▶ _Given instruction_:
Locate every line in the rows below that contains the word "Where" and copy each such line in full. Treat case as significant.

▶ _Recorded information_:
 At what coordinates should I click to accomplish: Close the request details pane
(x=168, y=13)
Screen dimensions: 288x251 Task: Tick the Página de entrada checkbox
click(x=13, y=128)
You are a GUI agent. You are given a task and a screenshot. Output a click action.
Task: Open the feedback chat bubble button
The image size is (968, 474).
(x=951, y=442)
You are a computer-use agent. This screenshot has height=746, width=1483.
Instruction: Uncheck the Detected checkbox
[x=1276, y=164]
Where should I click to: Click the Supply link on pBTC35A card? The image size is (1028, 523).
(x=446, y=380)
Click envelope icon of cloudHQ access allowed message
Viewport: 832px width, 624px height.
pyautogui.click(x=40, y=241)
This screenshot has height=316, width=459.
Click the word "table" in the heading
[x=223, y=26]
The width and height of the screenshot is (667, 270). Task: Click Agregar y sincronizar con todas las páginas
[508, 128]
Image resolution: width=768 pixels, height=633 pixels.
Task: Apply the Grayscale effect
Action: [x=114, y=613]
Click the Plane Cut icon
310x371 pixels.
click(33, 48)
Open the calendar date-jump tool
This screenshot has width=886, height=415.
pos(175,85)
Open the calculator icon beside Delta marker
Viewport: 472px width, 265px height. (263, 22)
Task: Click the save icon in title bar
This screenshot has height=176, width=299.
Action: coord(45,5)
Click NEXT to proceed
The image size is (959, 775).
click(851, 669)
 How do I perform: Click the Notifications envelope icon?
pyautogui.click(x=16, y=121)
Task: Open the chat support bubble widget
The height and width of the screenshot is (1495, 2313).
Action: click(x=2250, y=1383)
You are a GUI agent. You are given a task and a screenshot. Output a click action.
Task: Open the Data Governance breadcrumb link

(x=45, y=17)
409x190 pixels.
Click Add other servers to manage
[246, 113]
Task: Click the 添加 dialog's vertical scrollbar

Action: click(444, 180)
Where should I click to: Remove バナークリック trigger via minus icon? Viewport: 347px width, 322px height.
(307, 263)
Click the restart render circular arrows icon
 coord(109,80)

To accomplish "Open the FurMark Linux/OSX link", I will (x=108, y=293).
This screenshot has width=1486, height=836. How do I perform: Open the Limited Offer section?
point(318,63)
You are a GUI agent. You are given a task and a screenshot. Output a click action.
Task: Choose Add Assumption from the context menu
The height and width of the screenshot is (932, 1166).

▶ _Reply_:
Where should I click to: Click the Supply link on pBTC35A card? The image size is (1028, 523).
Where should I click to: Remove バナークリック trigger via minus icon? Viewport: 347px width, 322px height.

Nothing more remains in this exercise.